Lucetta
Scaraffia
Chissà perché i dati sulla frequenza dell’ora di religione non sono pubblici e accessibili. C’è voluta una richiesta ufficiale dell’Unione degli Atei e degli Agnostici Razionalisti per venirne a capo.
I risultati sono interessanti: il numero degli studenti che chiede l’esenzione è in costante aumento, e prevale nelle scuole superiori, dove sono gli studenti e non le famiglie a decidere.

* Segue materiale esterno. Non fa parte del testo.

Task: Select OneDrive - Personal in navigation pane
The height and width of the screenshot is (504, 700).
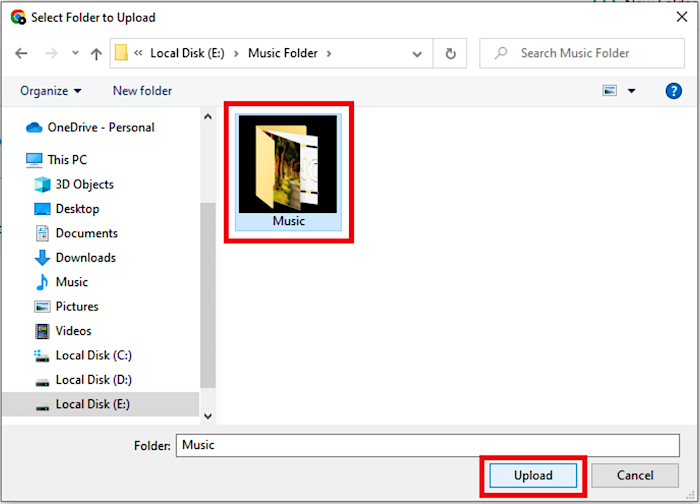Action: pyautogui.click(x=100, y=127)
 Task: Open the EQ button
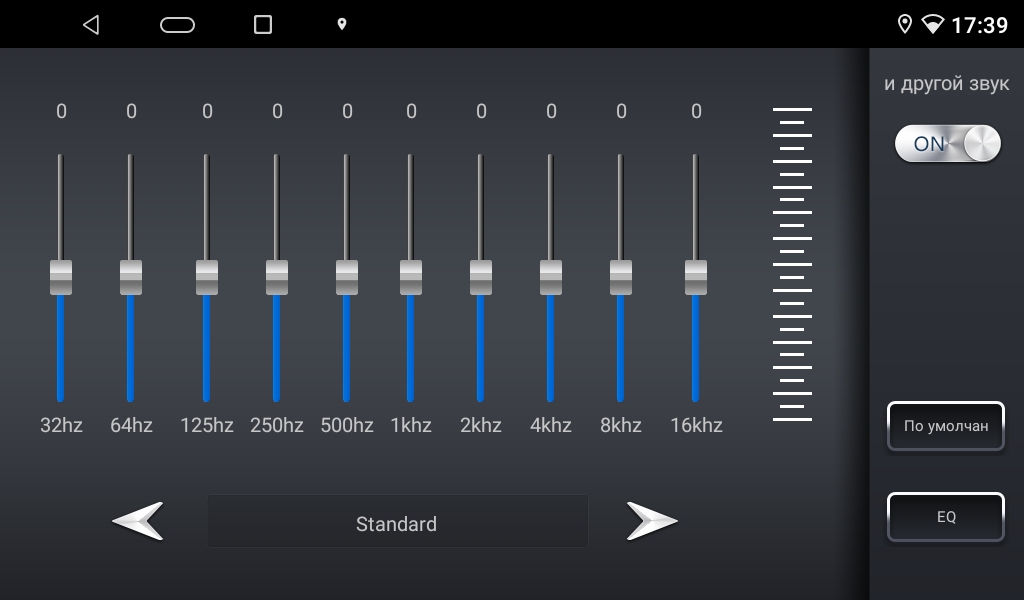(945, 517)
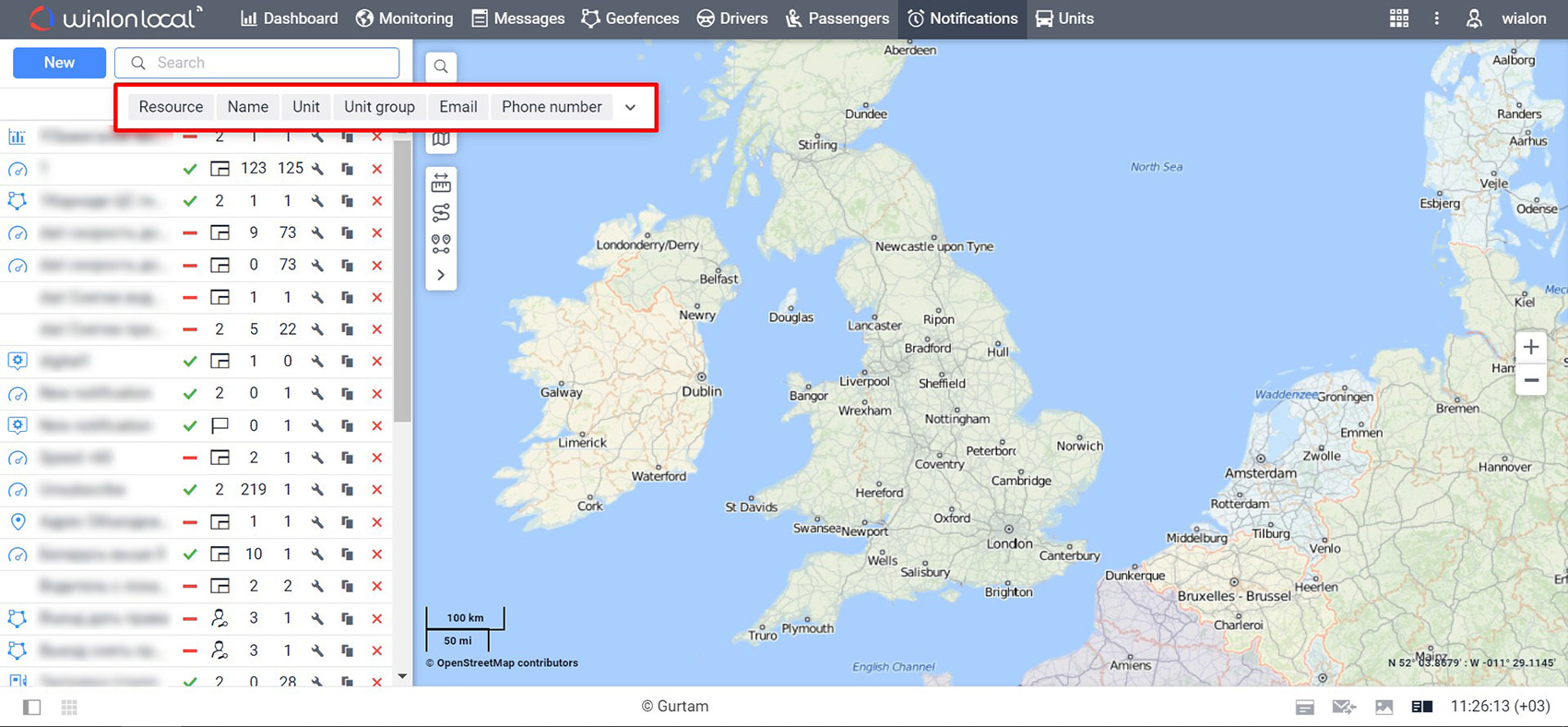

La distribuzione di coloro che vogliono essere esentati è molto irregolare: da un massimo in Toscana ed Emilia Romagna a un minimo in Molise, Basilicata e Campania. Sono numeri che fanno capire come, almeno sul piano dell’ora di religione, l’Italia sia ancora profondamente divisa, perché l’interesse per questa materia scema nelle zone più modernizzate, oltre che nelle fasce di età più alte.
Ma chiunque conosce il mondo della scuola, anche solo come genitore, sa che la fuga dall’ora di religione tocca nella realtà percentuali molto più alte.
Non sempre le scuole sono in grado di proporre insegnamenti sostitutivi, e l’ora di religione viene piazzata alla prima o all’ultima ora, così che gli esentati possono entrare dopo o uscire prima.
Ma il docente che non dà voti non fa l’appello, e quindi a seguire la lezione va solo chi vuole. E, per di più, fra i presenti, c’è sempre chi utilizza l’ora per studiare altre materie, o per copiare i compiti.
Tutto questo succede quando la maggior parte degli studenti non riceve un’educazione religiosa in famiglia, e quindi ignora tutto quanto gli permette di comprendere la nostra cultura artistica, letteraria, storica.
Studiare religione è quindi indispensabile, ma come materia obbligatoria, e i docenti dovrebbero essere selezionati dallo stato, non dall’autorità ecclesiastica.
E dovrebbero insegnare il cristianesimo per confrontarlo con le altre religioni. È una rivoluzione urgente.